Directions for this task: Every record must appear in the answer exactly as it stands.

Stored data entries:
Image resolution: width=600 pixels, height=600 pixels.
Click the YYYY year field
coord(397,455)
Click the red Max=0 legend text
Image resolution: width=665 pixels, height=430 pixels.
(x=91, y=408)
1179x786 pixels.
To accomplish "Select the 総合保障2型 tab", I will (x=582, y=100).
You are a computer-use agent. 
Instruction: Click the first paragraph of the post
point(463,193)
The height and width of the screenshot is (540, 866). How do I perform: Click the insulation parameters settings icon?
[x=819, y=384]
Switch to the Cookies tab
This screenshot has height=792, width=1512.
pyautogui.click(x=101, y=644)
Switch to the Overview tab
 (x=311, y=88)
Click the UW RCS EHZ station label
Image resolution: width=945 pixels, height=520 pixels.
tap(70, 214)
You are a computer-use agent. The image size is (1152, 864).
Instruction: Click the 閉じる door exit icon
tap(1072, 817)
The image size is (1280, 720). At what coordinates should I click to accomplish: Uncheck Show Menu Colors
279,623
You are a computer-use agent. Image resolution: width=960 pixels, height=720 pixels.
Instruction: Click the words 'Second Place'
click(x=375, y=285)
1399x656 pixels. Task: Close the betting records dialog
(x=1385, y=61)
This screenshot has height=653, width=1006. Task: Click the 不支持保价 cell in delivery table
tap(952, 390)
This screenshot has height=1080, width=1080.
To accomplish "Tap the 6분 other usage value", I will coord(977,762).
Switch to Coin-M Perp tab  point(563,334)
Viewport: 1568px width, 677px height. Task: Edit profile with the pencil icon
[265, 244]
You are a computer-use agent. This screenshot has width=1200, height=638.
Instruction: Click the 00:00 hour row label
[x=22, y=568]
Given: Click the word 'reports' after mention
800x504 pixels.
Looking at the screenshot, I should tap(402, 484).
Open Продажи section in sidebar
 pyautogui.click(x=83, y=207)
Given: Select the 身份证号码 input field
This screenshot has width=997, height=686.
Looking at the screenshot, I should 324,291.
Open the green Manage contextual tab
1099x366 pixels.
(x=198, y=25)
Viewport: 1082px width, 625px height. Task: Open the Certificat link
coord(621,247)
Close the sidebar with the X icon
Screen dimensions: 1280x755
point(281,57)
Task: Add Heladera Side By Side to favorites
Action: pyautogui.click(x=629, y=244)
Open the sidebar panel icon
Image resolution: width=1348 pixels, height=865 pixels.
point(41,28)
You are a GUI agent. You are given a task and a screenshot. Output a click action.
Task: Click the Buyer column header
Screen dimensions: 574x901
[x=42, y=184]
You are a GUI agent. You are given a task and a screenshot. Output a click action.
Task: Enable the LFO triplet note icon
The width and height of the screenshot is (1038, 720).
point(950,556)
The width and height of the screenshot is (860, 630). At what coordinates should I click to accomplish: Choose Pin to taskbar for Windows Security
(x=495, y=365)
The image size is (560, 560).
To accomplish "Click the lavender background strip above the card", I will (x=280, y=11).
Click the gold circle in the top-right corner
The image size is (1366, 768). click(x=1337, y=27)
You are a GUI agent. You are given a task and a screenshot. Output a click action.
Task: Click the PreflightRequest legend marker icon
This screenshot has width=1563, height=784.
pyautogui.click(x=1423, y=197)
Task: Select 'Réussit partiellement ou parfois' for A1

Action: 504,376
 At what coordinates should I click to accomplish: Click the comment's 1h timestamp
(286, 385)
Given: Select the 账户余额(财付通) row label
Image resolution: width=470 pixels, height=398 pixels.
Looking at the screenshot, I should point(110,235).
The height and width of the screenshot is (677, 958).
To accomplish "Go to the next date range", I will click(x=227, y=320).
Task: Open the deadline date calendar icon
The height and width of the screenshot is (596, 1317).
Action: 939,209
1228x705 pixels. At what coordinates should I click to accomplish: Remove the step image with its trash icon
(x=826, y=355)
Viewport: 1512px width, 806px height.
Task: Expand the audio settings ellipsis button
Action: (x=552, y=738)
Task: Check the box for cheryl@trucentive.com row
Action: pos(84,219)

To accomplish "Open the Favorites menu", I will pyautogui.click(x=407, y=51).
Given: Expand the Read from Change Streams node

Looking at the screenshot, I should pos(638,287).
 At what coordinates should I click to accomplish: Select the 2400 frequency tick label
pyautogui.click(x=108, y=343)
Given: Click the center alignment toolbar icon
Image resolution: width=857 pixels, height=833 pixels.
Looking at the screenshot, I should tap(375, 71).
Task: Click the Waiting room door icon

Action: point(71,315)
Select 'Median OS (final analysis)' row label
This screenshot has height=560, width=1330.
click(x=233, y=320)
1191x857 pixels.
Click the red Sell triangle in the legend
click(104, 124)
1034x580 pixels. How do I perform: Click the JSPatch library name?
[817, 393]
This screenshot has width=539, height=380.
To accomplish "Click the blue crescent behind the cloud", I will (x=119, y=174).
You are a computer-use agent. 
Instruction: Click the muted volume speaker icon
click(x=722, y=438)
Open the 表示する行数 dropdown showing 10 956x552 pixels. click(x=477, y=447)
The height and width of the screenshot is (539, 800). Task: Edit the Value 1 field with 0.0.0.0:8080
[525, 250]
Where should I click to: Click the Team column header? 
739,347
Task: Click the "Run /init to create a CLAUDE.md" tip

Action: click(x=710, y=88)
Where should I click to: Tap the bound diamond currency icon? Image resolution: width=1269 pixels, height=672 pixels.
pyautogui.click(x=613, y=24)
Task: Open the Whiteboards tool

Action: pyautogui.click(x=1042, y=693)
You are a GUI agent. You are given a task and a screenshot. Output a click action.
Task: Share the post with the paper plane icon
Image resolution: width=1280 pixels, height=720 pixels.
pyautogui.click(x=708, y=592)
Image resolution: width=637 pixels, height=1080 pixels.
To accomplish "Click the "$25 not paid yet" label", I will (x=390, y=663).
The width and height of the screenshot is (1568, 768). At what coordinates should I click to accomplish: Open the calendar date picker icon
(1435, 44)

Answer:
Image resolution: width=600 pixels, height=600 pixels.
Click the YYYY year field
coord(397,455)
Click the red Max=0 legend text
Image resolution: width=665 pixels, height=430 pixels.
(x=91, y=408)
1179x786 pixels.
To accomplish "Select the 総合保障2型 tab", I will (x=582, y=100).
You are a computer-use agent. 
Instruction: Click the first paragraph of the post
point(463,193)
The height and width of the screenshot is (540, 866). How do I perform: Click the insulation parameters settings icon?
[x=819, y=384]
Switch to the Cookies tab
This screenshot has height=792, width=1512.
pyautogui.click(x=101, y=644)
Switch to the Overview tab
 (x=311, y=88)
Click the UW RCS EHZ station label
Image resolution: width=945 pixels, height=520 pixels.
tap(70, 214)
You are a computer-use agent. The image size is (1152, 864).
Instruction: Click the 閉じる door exit icon
tap(1072, 817)
The image size is (1280, 720). At what coordinates should I click to accomplish: Uncheck Show Menu Colors
279,623
You are a computer-use agent. Image resolution: width=960 pixels, height=720 pixels.
Instruction: Click the words 'Second Place'
click(x=375, y=285)
1399x656 pixels. Task: Close the betting records dialog
(x=1385, y=61)
This screenshot has height=653, width=1006. Task: Click the 不支持保价 cell in delivery table
tap(952, 390)
This screenshot has height=1080, width=1080.
To accomplish "Tap the 6분 other usage value", I will coord(977,762).
Switch to Coin-M Perp tab  point(563,334)
Viewport: 1568px width, 677px height. Task: Edit profile with the pencil icon
[265, 244]
You are a computer-use agent. This screenshot has width=1200, height=638.
Instruction: Click the 00:00 hour row label
[x=22, y=568]
Given: Click the word 'reports' after mention
800x504 pixels.
Looking at the screenshot, I should tap(402, 484).
Open Продажи section in sidebar
 pyautogui.click(x=83, y=207)
Given: Select the 身份证号码 input field
This screenshot has width=997, height=686.
Looking at the screenshot, I should 324,291.
Open the green Manage contextual tab
1099x366 pixels.
(x=198, y=25)
Viewport: 1082px width, 625px height. Task: Open the Certificat link
coord(621,247)
Close the sidebar with the X icon
Screen dimensions: 1280x755
point(281,57)
Task: Add Heladera Side By Side to favorites
Action: pyautogui.click(x=629, y=244)
Open the sidebar panel icon
Image resolution: width=1348 pixels, height=865 pixels.
point(41,28)
You are a GUI agent. You are given a task and a screenshot. Output a click action.
Task: Click the Buyer column header
Screen dimensions: 574x901
[x=42, y=184]
You are a GUI agent. You are given a task and a screenshot. Output a click action.
Task: Enable the LFO triplet note icon
The width and height of the screenshot is (1038, 720).
point(950,556)
The width and height of the screenshot is (860, 630). At what coordinates should I click to accomplish: Choose Pin to taskbar for Windows Security
(x=495, y=365)
The image size is (560, 560).
To accomplish "Click the lavender background strip above the card", I will (x=280, y=11).
Click the gold circle in the top-right corner
The image size is (1366, 768). click(x=1337, y=27)
You are a GUI agent. You are given a task and a screenshot. Output a click action.
Task: Click the PreflightRequest legend marker icon
This screenshot has width=1563, height=784.
pyautogui.click(x=1423, y=197)
Task: Select 'Réussit partiellement ou parfois' for A1

Action: 504,376
 At what coordinates should I click to accomplish: Click the comment's 1h timestamp
(286, 385)
Given: Select the 账户余额(财付通) row label
Image resolution: width=470 pixels, height=398 pixels.
Looking at the screenshot, I should point(110,235).
The height and width of the screenshot is (677, 958).
To accomplish "Go to the next date range", I will click(x=227, y=320).
Task: Open the deadline date calendar icon
The height and width of the screenshot is (596, 1317).
Action: 939,209
1228x705 pixels. At what coordinates should I click to accomplish: Remove the step image with its trash icon
(x=826, y=355)
Viewport: 1512px width, 806px height.
Task: Expand the audio settings ellipsis button
Action: (x=552, y=738)
Task: Check the box for cheryl@trucentive.com row
Action: pos(84,219)

To accomplish "Open the Favorites menu", I will pyautogui.click(x=407, y=51).
Given: Expand the Read from Change Streams node

Looking at the screenshot, I should pos(638,287).
 At what coordinates should I click to accomplish: Select the 2400 frequency tick label
pyautogui.click(x=108, y=343)
Given: Click the center alignment toolbar icon
Image resolution: width=857 pixels, height=833 pixels.
Looking at the screenshot, I should tap(375, 71).
Task: Click the Waiting room door icon

Action: point(71,315)
Select 'Median OS (final analysis)' row label
This screenshot has height=560, width=1330.
click(x=233, y=320)
1191x857 pixels.
Click the red Sell triangle in the legend
click(104, 124)
1034x580 pixels. How do I perform: Click the JSPatch library name?
[817, 393]
This screenshot has width=539, height=380.
To accomplish "Click the blue crescent behind the cloud", I will (x=119, y=174).
You are a computer-use agent. 
Instruction: Click the muted volume speaker icon
click(x=722, y=438)
Open the 表示する行数 dropdown showing 10 956x552 pixels. click(x=477, y=447)
The height and width of the screenshot is (539, 800). Task: Edit the Value 1 field with 0.0.0.0:8080
[525, 250]
Where should I click to: Click the Team column header? 
739,347
Task: Click the "Run /init to create a CLAUDE.md" tip

Action: click(x=710, y=88)
Where should I click to: Tap the bound diamond currency icon? Image resolution: width=1269 pixels, height=672 pixels.
pyautogui.click(x=613, y=24)
Task: Open the Whiteboards tool

Action: pyautogui.click(x=1042, y=693)
You are a GUI agent. You are given a task and a screenshot. Output a click action.
Task: Share the post with the paper plane icon
Image resolution: width=1280 pixels, height=720 pixels.
pyautogui.click(x=708, y=592)
Image resolution: width=637 pixels, height=1080 pixels.
To accomplish "Click the "$25 not paid yet" label", I will (x=390, y=663).
The width and height of the screenshot is (1568, 768). At what coordinates should I click to accomplish: Open the calendar date picker icon
(1435, 44)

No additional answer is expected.